Growing Neural Cellular Automata

This article is part of the
Differentiable Self-organizing Systems Thread,
an experimental format collecting invited short articles delving into
differentiable self-organizing systems, interspersed with critical
commentary from several experts in adjacent fields.

Differentiable Self-organizing Systems Thread
Self-classifying MNIST Digits

Most multicellular organisms begin their life as a single egg cell – a
single cell whose progeny reliably self-assemble into highly complex
anatomies with many organs and tissues in precisely the same arrangement
each time. The ability to build their own bodies is probably the most
fundamental skill every living creature possesses. Morphogenesis (the
process of an organism’s shape development) is one of the most striking
examples of a phenomenon called self-organisation. Cells, the tiny
building blocks of bodies, communicate with their neighbors to decide the
shape of organs and body plans, where to grow each organ, how to
interconnect them, and when to eventually stop. Understanding the interplay
of the emergence of complex outcomes from simple rules and
homeostatic
Self-regulatory feedback loops trying maintain the body in a stable state
or preserve its correct overall morphology under external
perturbations
feedback loops is an active area of research
. What is clear
is that evolution has learned to exploit the laws of physics and computation
to implement the highly robust morphogenetic software that runs on
genome-encoded cellular hardware.

This process is extremely robust to perturbations. Even when the organism is
fully developed, some species still have the capability to repair damage – a
process known as regeneration. Some creatures, such as salamanders, can
fully regenerate vital organs, limbs, eyes, or even parts of the brain!
Morphogenesis is a surprisingly adaptive process. Sometimes even a very
atypical development process can result in a viable organism – for example,
when an early mammalian embryo is cut in two, each half will form a complete
individual – monozygotic twins!

The biggest puzzle in this field is the question of how the cell collective
knows what to build and when to stop. The sciences of genomics and stem cell
biology are only part of the puzzle, as they explain the distribution of
specific components in each cell, and the establishment of different types
of cells. While we know of many genes that are required for the
process of regeneration, we still do not know the algorithm that is
sufficient for cells to know how to build or remodel complex organs
to a very specific anatomical end-goal. Thus, one major lynch-pin of future
work in biomedicine is the discovery of the process by which large-scale
anatomy is specified within cell collectives, and how we can rewrite this
information to have rational control of growth and form. It is also becoming
clear that the software of life possesses numerous modules or subroutines,
such as “build an eye here”, which can be activated with simple signal
triggers. Discovery of such subroutines and a
mapping out of the developmental logic is a new field at the intersection of
developmental biology and computer science. An important next step is to try
to formulate computational models of this process, both to enrich the
conceptual toolkit of biologists and to help translate the discoveries of
biology into better robotics and computational technology.

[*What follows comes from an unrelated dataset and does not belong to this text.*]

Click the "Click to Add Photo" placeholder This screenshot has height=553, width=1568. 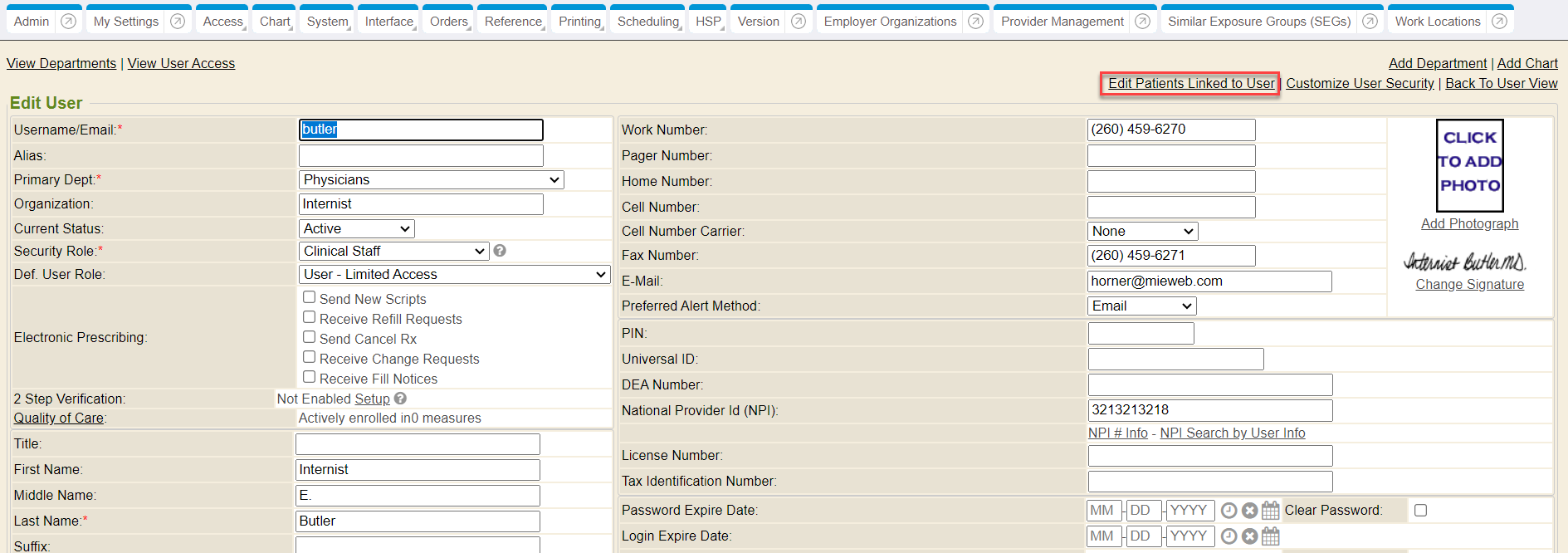(1469, 165)
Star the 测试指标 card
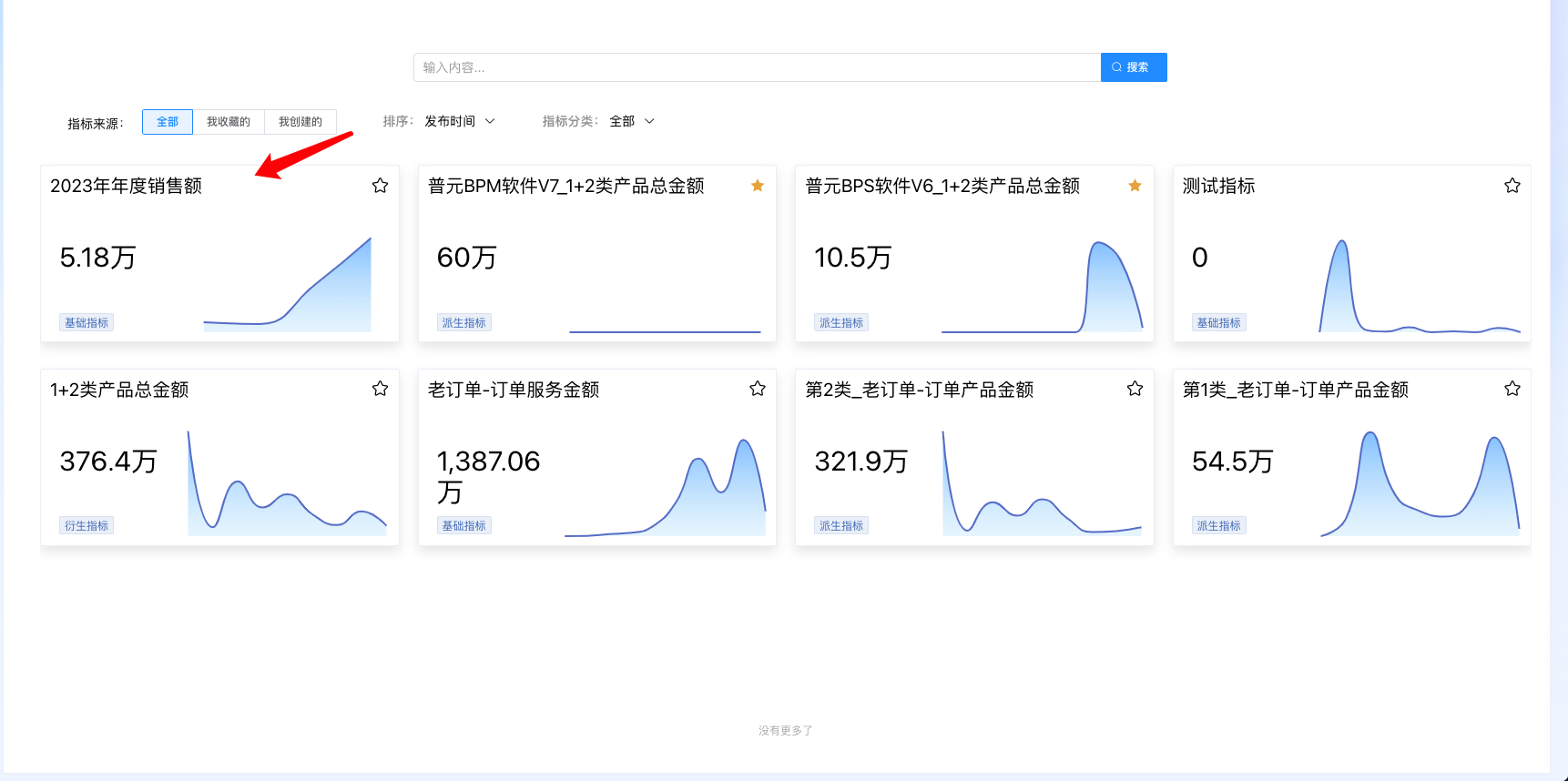The image size is (1568, 781). (1512, 186)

Imagine if we could design systems of the same plasticity and robustness as
biological life: structures and machines that could grow and repair
themselves. Such technology would transform the current efforts in
regenerative medicine, where scientists and clinicians seek to discover the
inputs or stimuli that could cause cells in the body to build structures on
demand as needed. To help crack the puzzle of the morphogenetic code, and
also exploit the insights of biology to create self-repairing systems in
real life, we try to replicate some of the desired properties in an
in silico experiment.

Model

Those in engineering disciplines and researchers often use many kinds of
simulations incorporating local interaction, including systems of partial
derivative equation (PDEs), particle systems, and various kinds of Cellular
Automata (CA). We will focus on Cellular Automata models as a roadmap for
the effort of identifying cell-level rules which give rise to complex,
regenerative behavior of the collective. CAs typically consist of a grid of
cells being iteratively updated, with the same set of rules being applied to
each cell at every step. The new state of a cell depends only on the states
of the few cells in its immediate neighborhood. Despite their apparent
simplicity, CAs often demonstrate rich, interesting behaviours, and have a
long history of being applied to modeling biological phenomena.

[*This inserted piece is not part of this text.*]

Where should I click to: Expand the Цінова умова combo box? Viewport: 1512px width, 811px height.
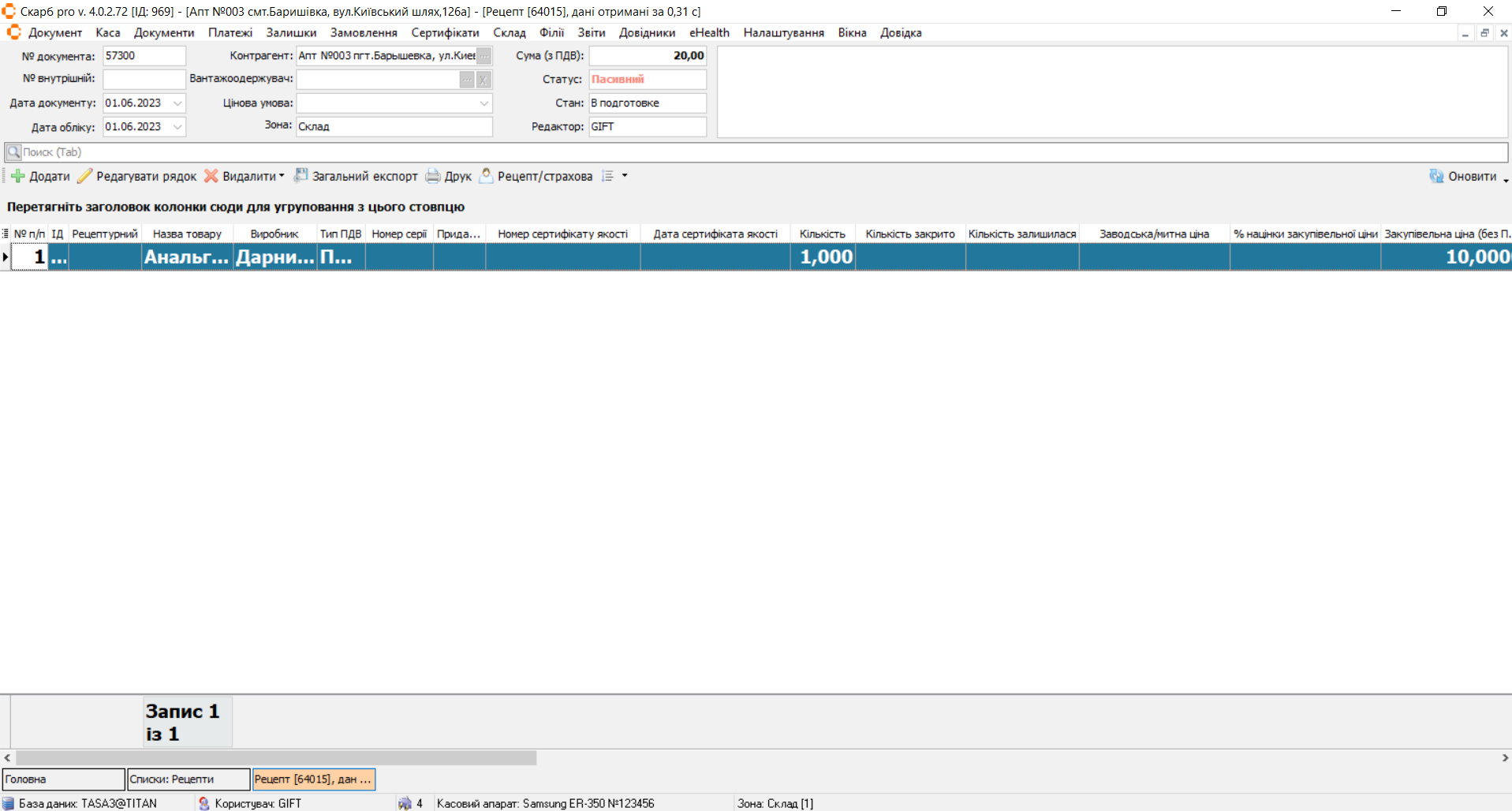(x=483, y=103)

Let’s try to develop a cellular automata update rule that, starting from a
single cell, will produce a predefined multicellular pattern on a 2D grid.
This is our analogous toy model of organism development. To design the CA,
we must specify the possible cell states, and their update function. Typical
CA models represent cell states with a set of discrete values, although
variants using vectors of continuous values exist. The use of continuous
values has the virtue of allowing the update rule to be a differentiable
function of the cell’s neighbourhood’s states. The rules that guide
individual cell behavior based on the local environment are analogous to the
low-level hardware specification encoded by the genome of an organism.
Running our model for a set amount of steps from a starting configuration
will reveal the patterning behavior that is enabled by such hardware.

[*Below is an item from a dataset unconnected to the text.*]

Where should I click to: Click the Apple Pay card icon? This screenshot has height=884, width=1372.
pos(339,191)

So – what is so special about differentiable update rules? They will allow
us to use the powerful language of loss functions to express our wishes, and
the extensive existing machinery around gradient-based numerical
optimization to fulfill them. The art of stacking together differentiable
functions, and optimizing their parameters to perform various tasks has a
long history. In recent years it has flourished under various names, such as
(Deep) Neural Networks, Deep Learning or Differentiable Programming.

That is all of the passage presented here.